Dabei ist empirisch belegt, dass sich allein die Präsenz muslimischer Lehrkräfte an öffentlichen Schulen positiv auf das Selbstbild und den Bildungserfolg von Schülerinnen und Schülern mit muslimischen Wurzeln auswirkt, da sie eine wichtige Vorbildrolle übernehmen können. Ihre interkulturelle und interreligiöse Kompetenz wird vor allem dort zum entscheidenden Vorteil, wo (wie an einigen Schulen in NRW) der Anteil muslimischer Schüler und Schülerinnen mehr als 50 % beträgt.

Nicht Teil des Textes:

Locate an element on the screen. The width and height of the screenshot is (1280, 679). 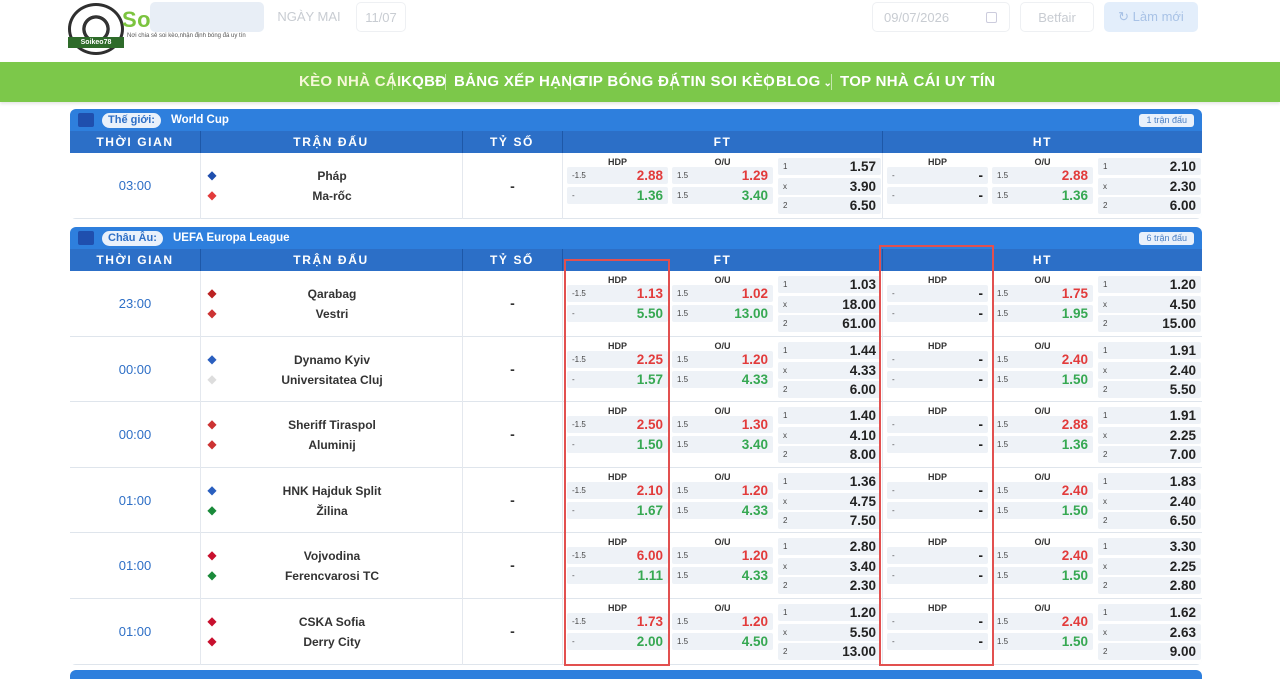
ht-x12-odds-cell: 1 1.20 is located at coordinates (1150, 284).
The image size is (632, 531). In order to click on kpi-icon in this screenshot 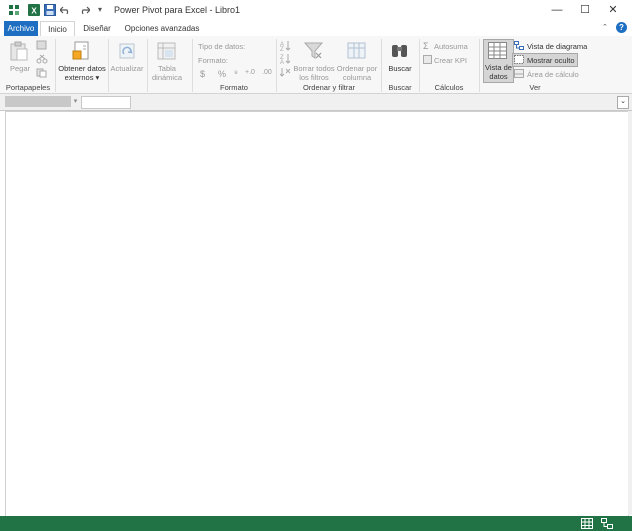, I will do `click(428, 60)`.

Dass sich Schulen kultureller und religiöser Vielfalt öffnen und sich diese auch in der Zusammensetzung der Kollegien spiegelt, sollte eigentlich als wünschenswert aufgefasst werden. Trotzdem scheint es, als werde das Potential muslimischer Lehrer, gerade im Hinblick auf ihre Schlüsselrolle als Vermittler und Identifikationsfiguren für Kinder und Jugendliche aus benachteiligten Familien nicht anerkannt. Nach Auffassung des Verbandes muslimischer Lehrkräfte (VmL) übernehmen muslimische Lehrer im Schulalltag weit mehr Aufgaben als „nur“ die Vermittlung von Wissen. Sie sind Dolmetscher, Seelsorger, Familientherapeut, Beauftragte für Integrations-, Migrations- und Religionsfragen, Berater für nichtmuslimische Lehrer usw. Deshalb fordert der Verband ein Ende der strukturellen Diskriminierung muslimischer Lehrer. Ihre Leistungen müssten stärker als bisher wertgeschätzt werden.
Der VmL versteht sich als öffentliche Stimme muslimischer Lehrer. Gleichzeitig beobachtet der Verband mit Interesse die Entwicklungen rund um das Fach „Islamische Religion“, das 2012 erstmals in Niedersachen und NRW eingeführt wurde. Der VmL sieht darin vor allem eine Chance für junge Menschen muslimischer Herkunft, sich in deutscher Sprache reflektiert und kritisch mit ihrer Religion auseinanderzusetzen und ihre muslimische Identität innerhalb der Schule positiv zu entwickeln. Dadurch, sind sich Verbandsvertreter sicher, wird die Urteilsfähigkeit der Jugendlichen gestärkt, was ihnen auch in anderen Bereichen der Gesellschaft zugute kommt.
Der islamische Religionsunterricht vermittelt Toleranz und Respekt. Der Verband muslimischer Lehrkräfte begrüßt deshalb das Vorhaben von Landesschulministerin Yvonne Gebauer, den islamischen Religionsunterricht künftig weiter auszubauen, insbesondere die Pläne des Ministeriums, die fachbezogene Ausbildung muslimischer Lehrkräfte anzukurbeln. Schon jetzt gibt es einen Engpass an qualifiziertem Personal. Die aktuellen Maßnahmen, wie z. B. ein- bis zweijährige Zertifikatskurse können diesen nur begrenzt und auch nur kurzfristig auffangen. Mit praxisorientierten und fachbezogenen Fortbildungen, die in Zusammenarbeit mit den Lehrstühlen für islamische Religionspädagogik geplant werden, möchte der VmL auch selbst dazu beitragen, die pädagogische Arbeit muslimischer Lehrer zu begleiten und zu fördern. Gleichzeitig sieht sich der Verband aber auch als Austausch- und Netzwerkplattform, die eine Begegnung zwischen muslimischen Lehrern mit andersgläubigen Kollegen ermöglichen und damit einen Beitrag zur Entwicklung einer vielfältigen und demokratischen Gesellschaft leisten will.